**The request**
Repeat every line of the entries below, keeping the requests as they are, but add 121 to each coordinate in the answers.

**Material shown**

----

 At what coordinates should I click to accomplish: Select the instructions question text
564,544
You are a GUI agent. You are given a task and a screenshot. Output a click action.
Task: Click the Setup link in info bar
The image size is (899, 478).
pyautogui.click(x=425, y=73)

----

**Result of this exercise**
 At what coordinates should I click to accomplish: Select the instructions question text
685,665
You are a GUI agent. You are given a task and a screenshot. Output a click action.
Task: Click the Setup link in info bar
The image size is (899, 478).
pyautogui.click(x=546, y=194)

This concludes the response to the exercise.